**WHAT IS ASKED**
Return the lines of data from the line with "The width and" to the line with "tap(1011, 19)", both included, word for word and without the pictures.
▽
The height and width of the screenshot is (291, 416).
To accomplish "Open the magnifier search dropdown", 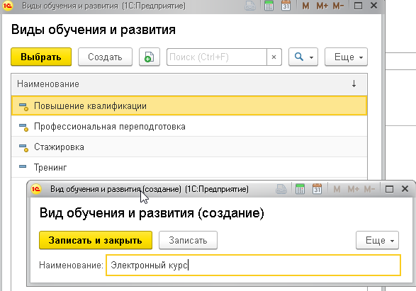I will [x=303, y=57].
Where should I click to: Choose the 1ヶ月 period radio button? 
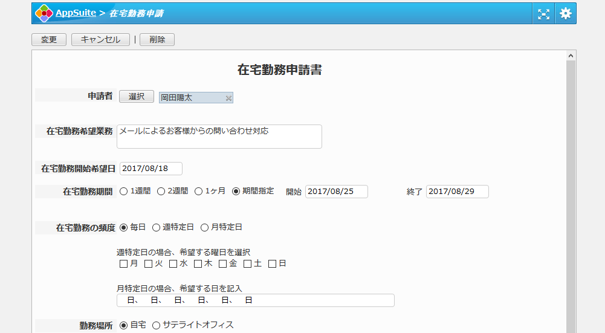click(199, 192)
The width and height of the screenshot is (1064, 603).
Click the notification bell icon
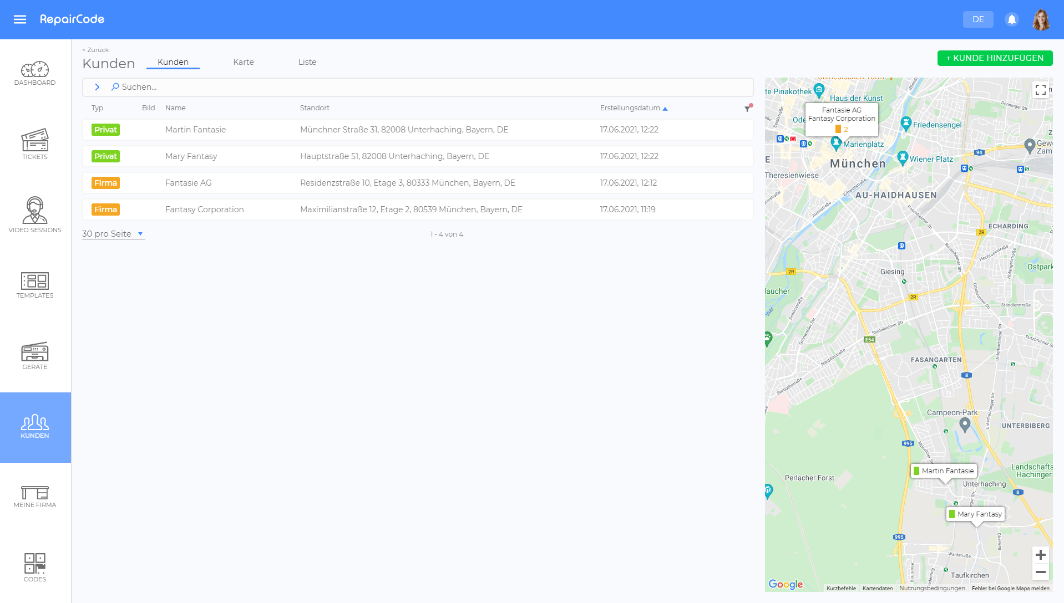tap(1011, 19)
△
▽
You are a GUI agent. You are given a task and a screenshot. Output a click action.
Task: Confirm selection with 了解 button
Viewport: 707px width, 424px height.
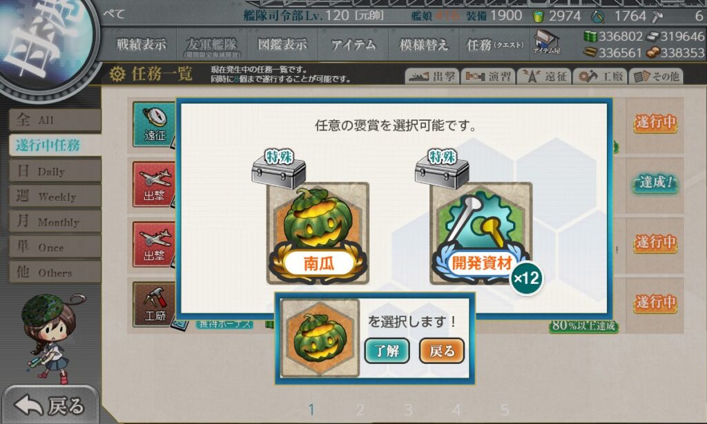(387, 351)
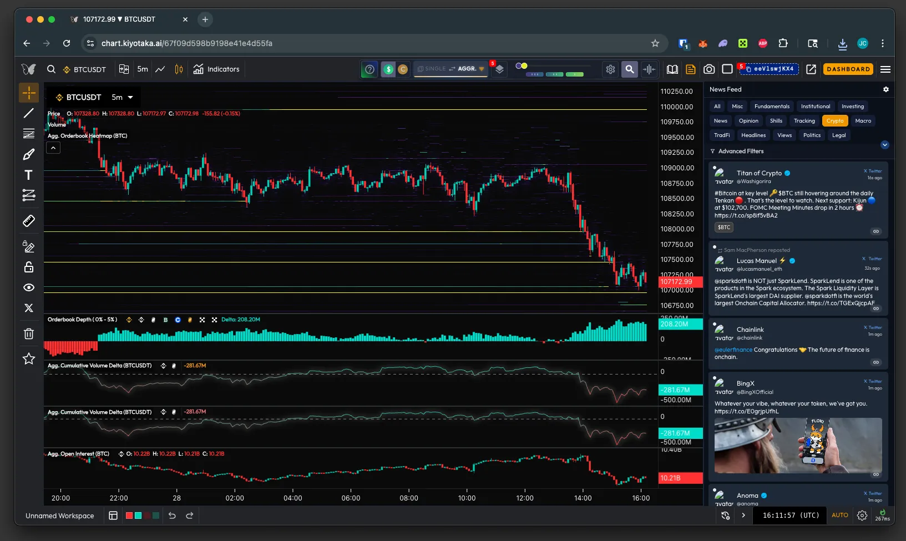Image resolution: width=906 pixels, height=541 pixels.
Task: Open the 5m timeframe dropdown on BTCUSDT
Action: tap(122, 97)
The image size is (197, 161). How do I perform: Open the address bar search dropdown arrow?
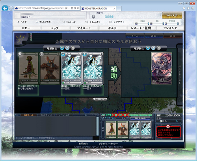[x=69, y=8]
△
**TASK RESULT**
The width and height of the screenshot is (1064, 603).
Click the notification bell icon
tap(1011, 19)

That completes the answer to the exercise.